■ The task
Only the lines from the one containing "Task: Click the type filter text field" to the end of the data should be copied, exactly and without pictures.

■ Supplied material
+ + + + +
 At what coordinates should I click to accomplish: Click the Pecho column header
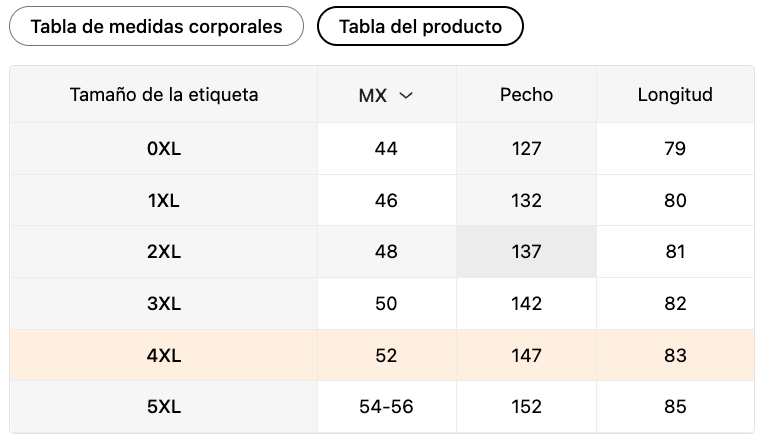click(x=526, y=95)
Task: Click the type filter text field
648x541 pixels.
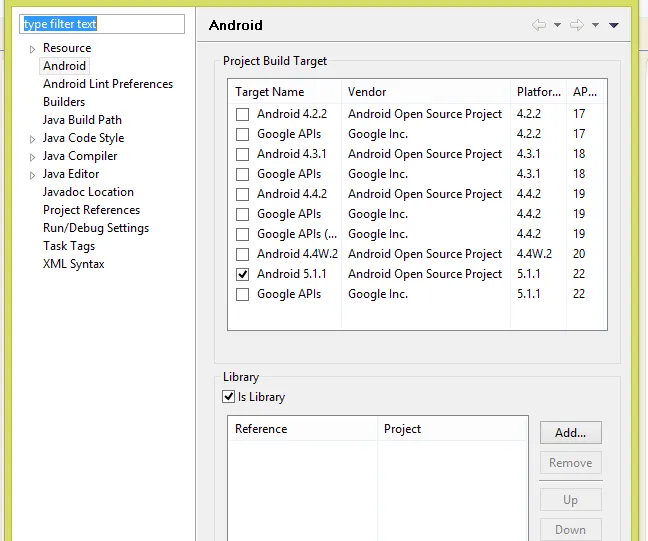Action: (x=102, y=23)

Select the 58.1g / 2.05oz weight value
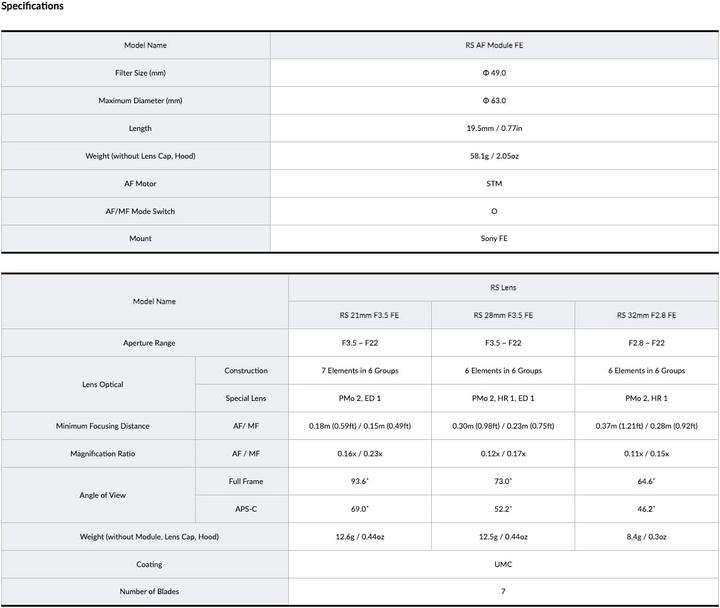tap(494, 156)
+ + + + +
■ Answer section
Task: Click the type filter text field
648x541 pixels.
Action: (x=102, y=23)

Select the 58.1g / 2.05oz weight value
tap(494, 156)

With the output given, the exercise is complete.